## Quoted passage
---*---

# acer aspire one D255E webcam not working



## justbereal (Jul 6, 2011)

it worked perfectly fine until it installed updates, now it won't work. It works when used directly through the logitech software, but doesn't work for other computer applications such as gmail, facebook, skype, etc. basically anything you really use a webcam for.


----------



## Roardawg (Apr 11, 2011)

Please specify what updates. Windows? Or did you update the driver to the webcam. If you updated the driver, you can rollback the update and it should work if it worked before. To view this, click start => left click computer => Properties => Device manager. 
Hope this Helped! -Roar


----------



## CEM (Jan 5, 2011)

Welcome to TSf ;

Above start button type in search box DEVICE MANAGER and uninstall your webcam 

then download your driver & software from below link and install.

Restart your computer.

---*---

## Stated exercise 1
Rewrite the webcam thread from "it worked perfectly" down to "(Apr 11, 2011)", changing "skype" to "Zoom".
## Stated exercise 2
Go on with the webcam thread, picking up after its last line.

## Dataset section
---*---

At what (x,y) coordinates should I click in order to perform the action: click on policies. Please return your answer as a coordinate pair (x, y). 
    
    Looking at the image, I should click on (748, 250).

---*---

## Task answer 1
it worked perfectly fine until it installed updates, now it won't work. It works when used directly through the logitech software, but doesn't work for other computer applications such as gmail, facebook, Zoom, etc. basically anything you really use a webcam for.


----------



## Roardawg (Apr 11, 2011)

## Task answer 2
Acer Aspire One D255E (AOD255E) Windows 7 Drivers (32 bit-x86) | GetDriver


----------



## justbereal (Jul 6, 2011)

thanks for your help:

On my netbook, I'm using Windows 7. According to your instructions, there was no option to roll back the driver to previously installed updates. However, on my dell inspiron with windows vista, it DID have the option. Is it not available on windows 7? if not, any other way that you could roll back the driver update?


----------



## dai (Jul 2, 2004)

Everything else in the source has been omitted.